Essentially, Mr. Kinsley seeks to indict libertarianism as a belief-system centered in a fantasy world in which everything works out efficiently and effectively, while asking that the reader accept that government is efficient and effective, generally as a result of its benevolence. But libertarians do not believe that capitalism is perfect. We know only that it’s superior to every other system tried by mankind. We know that government is inefficient and ineffective at every task it undertakes that don’t involve destruction. It is also operated by politicians who will sell any constituent to win a “better” constituent. Evidence demonstrates that, whether it’s taxes targeted
to “the rich”, forcing consumers to higher-margin fluorescent light bulbs, higher food prices so that gas doesn’t rise to a price that would force people to seek out alternative energy sources, or any other readily available example in which government acts to impose the subjective will of one onto another.

More thoughts at East Coast Libertarian.

¹ Speaking of circumcision, following the logical consistency that we don’t normally amputate healthy body parts from children, it is not wacky to denounce the giant exception applied to infant male foreskins.

5 thoughts on “Buying Michael Kinsley’s libertarianism is no better than buying Ron Paul’s.”

  1. You’re the only libertarian I know who opposes infant circumcision as a violation of individual rights.
    Most libertarians side with the parents or simply look the other way.
    They just don’t care.

  2. I’ve encountered many who get it.
    Do you have examples of some who don’t? I’m not doubting they exist because I’ve come across a few in my time. I think it tends to be more an incomplete understanding or appreciation for the issue. They think it’s no big deal rather than thinking about how it’s not necessary or it’s a basic human (property) rights issue. Feel free to put links here if you find them.

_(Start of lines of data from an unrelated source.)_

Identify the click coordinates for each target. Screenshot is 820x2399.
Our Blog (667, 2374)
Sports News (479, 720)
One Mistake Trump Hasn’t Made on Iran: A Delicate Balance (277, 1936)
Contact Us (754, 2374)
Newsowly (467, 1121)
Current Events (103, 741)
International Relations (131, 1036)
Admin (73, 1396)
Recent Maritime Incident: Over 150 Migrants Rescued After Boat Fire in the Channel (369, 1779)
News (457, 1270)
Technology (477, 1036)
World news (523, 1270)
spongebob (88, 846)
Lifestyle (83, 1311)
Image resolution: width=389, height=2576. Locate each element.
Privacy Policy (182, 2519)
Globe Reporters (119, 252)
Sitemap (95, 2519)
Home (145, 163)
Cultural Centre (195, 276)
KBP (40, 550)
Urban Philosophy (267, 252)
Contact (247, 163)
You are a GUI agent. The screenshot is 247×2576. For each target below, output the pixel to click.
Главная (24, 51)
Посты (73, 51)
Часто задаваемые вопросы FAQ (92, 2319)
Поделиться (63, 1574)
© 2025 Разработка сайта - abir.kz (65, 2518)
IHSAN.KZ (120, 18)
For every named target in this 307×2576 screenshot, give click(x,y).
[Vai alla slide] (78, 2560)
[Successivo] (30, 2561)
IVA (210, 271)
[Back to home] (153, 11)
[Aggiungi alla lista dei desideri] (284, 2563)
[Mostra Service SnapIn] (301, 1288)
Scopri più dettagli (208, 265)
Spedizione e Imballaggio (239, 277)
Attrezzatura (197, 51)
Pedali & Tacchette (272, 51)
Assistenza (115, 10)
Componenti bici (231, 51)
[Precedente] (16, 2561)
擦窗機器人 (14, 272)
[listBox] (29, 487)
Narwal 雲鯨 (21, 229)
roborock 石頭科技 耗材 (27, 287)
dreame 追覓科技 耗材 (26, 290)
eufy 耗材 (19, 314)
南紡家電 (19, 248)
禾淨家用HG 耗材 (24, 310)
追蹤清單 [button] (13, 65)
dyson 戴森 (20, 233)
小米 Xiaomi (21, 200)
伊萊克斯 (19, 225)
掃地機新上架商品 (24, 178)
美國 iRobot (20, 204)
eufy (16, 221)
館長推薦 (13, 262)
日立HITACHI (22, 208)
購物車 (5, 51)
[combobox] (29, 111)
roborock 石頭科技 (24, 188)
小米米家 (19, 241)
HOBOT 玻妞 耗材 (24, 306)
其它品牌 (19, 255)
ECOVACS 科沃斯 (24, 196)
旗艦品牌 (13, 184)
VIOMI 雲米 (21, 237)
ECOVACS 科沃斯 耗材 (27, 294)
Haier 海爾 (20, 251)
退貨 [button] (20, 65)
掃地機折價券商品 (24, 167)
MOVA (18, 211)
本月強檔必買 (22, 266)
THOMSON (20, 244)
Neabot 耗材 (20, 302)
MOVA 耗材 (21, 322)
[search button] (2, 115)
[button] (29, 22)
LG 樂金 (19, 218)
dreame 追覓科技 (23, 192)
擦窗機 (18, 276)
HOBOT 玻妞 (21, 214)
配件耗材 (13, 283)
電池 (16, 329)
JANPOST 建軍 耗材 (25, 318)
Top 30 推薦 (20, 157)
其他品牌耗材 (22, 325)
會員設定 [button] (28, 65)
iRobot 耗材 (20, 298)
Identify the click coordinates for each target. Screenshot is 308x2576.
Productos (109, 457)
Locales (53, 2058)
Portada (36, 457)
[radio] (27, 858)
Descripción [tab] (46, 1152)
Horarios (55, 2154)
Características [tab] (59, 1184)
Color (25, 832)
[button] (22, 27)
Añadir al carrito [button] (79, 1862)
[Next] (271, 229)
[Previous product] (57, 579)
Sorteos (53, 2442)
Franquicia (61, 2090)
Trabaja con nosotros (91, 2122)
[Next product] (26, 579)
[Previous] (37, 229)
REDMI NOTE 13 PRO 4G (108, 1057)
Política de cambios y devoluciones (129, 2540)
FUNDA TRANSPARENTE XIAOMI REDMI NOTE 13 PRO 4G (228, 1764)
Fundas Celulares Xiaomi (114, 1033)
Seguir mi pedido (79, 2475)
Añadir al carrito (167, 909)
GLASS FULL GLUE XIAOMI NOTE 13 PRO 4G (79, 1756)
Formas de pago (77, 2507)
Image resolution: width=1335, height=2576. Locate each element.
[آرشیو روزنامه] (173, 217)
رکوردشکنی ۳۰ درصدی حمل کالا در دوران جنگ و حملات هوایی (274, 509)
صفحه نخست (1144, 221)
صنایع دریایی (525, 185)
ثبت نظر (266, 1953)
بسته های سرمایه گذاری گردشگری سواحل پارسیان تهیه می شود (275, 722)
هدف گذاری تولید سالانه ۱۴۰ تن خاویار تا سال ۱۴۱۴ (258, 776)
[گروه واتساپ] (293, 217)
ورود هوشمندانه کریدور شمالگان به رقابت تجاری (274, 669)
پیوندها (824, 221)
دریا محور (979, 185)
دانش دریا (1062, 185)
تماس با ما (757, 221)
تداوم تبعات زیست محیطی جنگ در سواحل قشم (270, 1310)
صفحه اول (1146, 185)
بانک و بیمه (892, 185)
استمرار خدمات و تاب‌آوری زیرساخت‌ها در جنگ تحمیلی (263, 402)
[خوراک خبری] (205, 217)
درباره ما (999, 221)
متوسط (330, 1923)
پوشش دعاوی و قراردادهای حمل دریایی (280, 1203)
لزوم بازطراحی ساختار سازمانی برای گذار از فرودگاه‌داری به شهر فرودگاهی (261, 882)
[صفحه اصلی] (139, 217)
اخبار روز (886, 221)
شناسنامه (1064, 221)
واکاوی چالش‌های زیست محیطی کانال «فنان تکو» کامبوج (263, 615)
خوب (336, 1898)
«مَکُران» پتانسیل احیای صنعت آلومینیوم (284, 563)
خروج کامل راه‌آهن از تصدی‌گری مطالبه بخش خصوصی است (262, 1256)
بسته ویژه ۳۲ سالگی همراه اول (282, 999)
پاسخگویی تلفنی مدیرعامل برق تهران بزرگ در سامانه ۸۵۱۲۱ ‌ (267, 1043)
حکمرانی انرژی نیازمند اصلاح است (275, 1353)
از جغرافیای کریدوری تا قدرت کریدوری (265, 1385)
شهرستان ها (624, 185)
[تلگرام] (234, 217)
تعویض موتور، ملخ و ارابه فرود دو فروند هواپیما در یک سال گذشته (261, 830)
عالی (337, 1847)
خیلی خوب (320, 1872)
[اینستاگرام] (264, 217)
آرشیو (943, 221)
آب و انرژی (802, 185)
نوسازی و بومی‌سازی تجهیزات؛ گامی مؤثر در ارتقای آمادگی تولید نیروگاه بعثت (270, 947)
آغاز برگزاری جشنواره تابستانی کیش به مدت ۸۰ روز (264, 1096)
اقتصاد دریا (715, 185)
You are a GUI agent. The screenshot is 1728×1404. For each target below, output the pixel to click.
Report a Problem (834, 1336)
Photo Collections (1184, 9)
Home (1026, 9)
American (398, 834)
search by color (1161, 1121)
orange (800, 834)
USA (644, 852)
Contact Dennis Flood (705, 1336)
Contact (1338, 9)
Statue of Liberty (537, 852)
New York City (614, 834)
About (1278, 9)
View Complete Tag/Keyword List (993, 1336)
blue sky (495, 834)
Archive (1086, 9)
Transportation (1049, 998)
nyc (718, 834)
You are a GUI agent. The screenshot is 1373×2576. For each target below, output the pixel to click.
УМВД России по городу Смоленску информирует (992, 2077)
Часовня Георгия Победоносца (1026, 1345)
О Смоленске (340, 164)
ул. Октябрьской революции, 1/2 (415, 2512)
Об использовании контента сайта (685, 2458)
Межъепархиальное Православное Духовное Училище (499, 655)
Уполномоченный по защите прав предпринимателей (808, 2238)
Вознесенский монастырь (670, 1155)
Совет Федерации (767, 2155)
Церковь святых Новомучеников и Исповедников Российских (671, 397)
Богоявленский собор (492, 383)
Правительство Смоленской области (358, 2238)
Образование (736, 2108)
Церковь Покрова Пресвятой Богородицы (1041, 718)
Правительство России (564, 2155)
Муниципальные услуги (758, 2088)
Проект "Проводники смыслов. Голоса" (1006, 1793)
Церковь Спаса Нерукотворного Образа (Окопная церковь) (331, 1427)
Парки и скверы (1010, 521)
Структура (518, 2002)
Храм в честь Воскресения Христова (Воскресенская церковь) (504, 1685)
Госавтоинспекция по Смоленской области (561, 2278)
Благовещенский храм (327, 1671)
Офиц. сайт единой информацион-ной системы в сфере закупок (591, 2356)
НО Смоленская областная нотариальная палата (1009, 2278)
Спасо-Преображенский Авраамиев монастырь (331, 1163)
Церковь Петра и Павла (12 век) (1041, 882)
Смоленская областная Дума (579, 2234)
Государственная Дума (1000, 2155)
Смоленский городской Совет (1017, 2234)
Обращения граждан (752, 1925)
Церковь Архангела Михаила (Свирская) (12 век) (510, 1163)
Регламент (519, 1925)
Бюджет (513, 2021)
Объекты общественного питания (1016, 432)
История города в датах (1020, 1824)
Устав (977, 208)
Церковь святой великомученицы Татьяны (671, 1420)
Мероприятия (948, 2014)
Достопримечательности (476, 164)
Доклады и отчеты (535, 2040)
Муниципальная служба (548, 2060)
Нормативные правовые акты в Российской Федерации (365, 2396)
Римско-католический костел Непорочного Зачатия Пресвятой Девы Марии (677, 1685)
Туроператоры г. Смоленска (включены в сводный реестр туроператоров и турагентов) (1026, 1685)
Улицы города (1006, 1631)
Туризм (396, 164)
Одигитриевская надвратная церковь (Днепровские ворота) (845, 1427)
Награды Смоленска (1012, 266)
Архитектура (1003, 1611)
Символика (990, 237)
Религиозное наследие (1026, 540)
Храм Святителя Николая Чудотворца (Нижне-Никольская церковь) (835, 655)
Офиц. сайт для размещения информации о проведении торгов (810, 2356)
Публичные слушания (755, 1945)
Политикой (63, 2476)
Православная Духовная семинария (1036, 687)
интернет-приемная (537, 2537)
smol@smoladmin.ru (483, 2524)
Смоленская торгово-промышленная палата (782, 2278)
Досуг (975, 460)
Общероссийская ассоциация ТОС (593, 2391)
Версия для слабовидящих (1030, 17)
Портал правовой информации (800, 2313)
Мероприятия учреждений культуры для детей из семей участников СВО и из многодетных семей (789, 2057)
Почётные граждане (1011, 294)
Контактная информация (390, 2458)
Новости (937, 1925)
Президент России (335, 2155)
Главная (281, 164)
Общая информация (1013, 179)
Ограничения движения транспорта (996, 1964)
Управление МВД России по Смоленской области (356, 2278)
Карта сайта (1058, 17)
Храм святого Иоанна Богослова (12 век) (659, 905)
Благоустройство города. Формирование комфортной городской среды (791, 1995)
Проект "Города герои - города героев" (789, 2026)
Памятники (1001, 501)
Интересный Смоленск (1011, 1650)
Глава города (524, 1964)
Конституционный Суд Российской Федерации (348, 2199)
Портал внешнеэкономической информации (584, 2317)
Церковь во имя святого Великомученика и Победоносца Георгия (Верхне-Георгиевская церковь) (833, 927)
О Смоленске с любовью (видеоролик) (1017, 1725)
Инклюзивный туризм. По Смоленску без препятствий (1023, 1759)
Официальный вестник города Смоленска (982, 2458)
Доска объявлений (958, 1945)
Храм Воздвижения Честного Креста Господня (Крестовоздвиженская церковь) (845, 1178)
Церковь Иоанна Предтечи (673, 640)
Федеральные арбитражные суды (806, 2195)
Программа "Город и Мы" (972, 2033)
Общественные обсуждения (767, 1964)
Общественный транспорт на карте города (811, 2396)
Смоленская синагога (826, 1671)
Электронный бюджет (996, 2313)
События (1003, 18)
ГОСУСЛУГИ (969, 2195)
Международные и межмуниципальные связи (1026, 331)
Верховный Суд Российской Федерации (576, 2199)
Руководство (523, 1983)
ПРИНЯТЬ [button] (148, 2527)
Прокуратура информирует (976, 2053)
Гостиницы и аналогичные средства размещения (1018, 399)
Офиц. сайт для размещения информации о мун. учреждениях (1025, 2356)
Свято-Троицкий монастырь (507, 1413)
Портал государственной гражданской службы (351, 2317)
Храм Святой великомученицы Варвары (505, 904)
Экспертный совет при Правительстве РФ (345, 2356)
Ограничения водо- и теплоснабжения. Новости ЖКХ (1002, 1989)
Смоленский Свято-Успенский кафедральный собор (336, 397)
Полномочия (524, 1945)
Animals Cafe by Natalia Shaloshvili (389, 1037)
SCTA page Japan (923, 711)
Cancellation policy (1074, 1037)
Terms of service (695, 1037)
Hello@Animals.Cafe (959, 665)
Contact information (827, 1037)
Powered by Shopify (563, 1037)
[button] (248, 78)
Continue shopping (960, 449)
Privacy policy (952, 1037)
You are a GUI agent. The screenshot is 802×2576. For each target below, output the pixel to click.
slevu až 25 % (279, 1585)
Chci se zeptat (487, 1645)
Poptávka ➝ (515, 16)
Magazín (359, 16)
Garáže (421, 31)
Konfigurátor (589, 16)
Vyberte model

  3. Even if the Post Office is an enumerated power, it does not mean that the Constitution gives government a monopoly over that service.
    That’s probably my only source of any disagreement and it’s minor at best.
    Great job.

  4. When I said most libertarians don’t care about infant circumcision, I meant they don’t care about it as a legal or political issue.
    They may oppose the practice on a personal level, but that’s as far as their opposition goes (or, to put it another way, they might not do it to their own kids, but they shy away from any suggestion that the government should stop someone else from doing it to their kids).
    You’re the rare exception.

  5. Okay, I understand now. And I do think your parenthetical is correct, but for much of the generally anti-circumcision American public. I’ve seen enough “really, that’s the issue that gets you worked up?” comments to agree with you. It seems like the standard belief that one’s own penis is fine, so it can’t be the big of a deal.
    I generally attribute that to a lack of political empathy from most people, an indifference to understanding the viewpoint of another. In a sense, it is anti-libertarian because it assumes that what I deem as worthy and unworthy are the only valid conclusions. Clearly that’s false. It’s a big reason why I’m a libertarian.